→ Requirement: Convert the records, starting at the line that contains "What do you see at coordinates (1626, 973)" and ending at the end of the records, into a Markdown table with the columns Row and Entry, leaving out any blank lines.

Extracted data entries
· · · ·

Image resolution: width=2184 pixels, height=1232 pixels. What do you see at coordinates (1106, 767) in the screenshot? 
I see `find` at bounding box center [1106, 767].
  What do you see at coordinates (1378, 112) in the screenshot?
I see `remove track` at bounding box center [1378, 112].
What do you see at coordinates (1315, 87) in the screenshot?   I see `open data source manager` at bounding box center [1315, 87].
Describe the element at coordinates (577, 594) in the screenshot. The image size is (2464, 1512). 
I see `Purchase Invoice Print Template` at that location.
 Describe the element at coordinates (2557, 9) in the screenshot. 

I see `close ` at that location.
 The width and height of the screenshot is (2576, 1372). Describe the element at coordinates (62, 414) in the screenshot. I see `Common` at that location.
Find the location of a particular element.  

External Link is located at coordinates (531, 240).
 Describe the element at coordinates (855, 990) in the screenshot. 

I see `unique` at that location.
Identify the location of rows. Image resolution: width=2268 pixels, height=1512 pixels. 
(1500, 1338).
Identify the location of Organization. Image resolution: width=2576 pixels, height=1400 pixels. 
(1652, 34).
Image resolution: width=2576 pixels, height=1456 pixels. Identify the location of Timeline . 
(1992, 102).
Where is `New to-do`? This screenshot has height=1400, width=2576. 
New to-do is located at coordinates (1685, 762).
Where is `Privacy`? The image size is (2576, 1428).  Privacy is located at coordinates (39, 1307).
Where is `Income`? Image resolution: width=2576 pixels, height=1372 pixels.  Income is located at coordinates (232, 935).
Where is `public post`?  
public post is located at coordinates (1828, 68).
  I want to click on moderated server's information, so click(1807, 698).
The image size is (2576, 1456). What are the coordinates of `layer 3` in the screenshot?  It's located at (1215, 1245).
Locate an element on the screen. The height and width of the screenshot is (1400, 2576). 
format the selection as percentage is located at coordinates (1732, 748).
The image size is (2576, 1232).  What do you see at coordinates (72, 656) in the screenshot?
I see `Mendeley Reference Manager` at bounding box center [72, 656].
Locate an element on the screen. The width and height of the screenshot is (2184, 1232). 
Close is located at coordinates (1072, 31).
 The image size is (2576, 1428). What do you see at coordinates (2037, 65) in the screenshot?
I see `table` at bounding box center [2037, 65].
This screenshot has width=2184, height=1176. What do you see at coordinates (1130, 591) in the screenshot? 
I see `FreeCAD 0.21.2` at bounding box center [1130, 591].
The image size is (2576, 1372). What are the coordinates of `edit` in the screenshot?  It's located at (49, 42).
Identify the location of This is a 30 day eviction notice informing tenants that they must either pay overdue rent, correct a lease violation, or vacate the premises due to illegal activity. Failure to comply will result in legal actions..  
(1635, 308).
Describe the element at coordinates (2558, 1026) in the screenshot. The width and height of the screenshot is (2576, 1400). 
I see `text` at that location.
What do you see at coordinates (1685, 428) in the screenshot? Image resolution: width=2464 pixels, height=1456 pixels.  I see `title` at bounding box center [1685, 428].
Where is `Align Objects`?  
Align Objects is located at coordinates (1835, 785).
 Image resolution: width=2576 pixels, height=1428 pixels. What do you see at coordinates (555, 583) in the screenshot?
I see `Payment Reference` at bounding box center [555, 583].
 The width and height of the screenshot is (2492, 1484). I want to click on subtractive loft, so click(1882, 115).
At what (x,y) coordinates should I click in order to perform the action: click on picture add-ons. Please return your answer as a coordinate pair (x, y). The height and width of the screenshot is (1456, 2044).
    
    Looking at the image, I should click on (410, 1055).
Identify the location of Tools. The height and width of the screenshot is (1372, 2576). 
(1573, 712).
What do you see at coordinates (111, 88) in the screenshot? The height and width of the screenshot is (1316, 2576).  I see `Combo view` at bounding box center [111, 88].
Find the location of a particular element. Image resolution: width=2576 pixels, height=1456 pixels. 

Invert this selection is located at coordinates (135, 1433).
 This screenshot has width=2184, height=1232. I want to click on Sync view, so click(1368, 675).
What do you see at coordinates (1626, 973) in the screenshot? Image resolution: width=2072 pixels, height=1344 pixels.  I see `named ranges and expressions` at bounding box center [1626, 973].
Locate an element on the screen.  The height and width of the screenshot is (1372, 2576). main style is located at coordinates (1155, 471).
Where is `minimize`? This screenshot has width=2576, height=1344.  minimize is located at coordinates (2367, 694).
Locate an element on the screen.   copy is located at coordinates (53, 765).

· · · ·

→ Reply:
| Row | Entry |
|---|---|
| 1 | What do you see at coordinates (1626, 973) in the screenshot? Image resolution: width=2072 pixels, height=1344 pixels.  I see `named ranges and expressions` at bounding box center [1626, 973]. |
| 2 | Locate an element on the screen.  The height and width of the screenshot is (1372, 2576). main style is located at coordinates (1155, 471). |
| 3 | Where is `minimize`? This screenshot has width=2576, height=1344.  minimize is located at coordinates (2367, 694). |
| 4 | Locate an element on the screen.   copy is located at coordinates (53, 765). |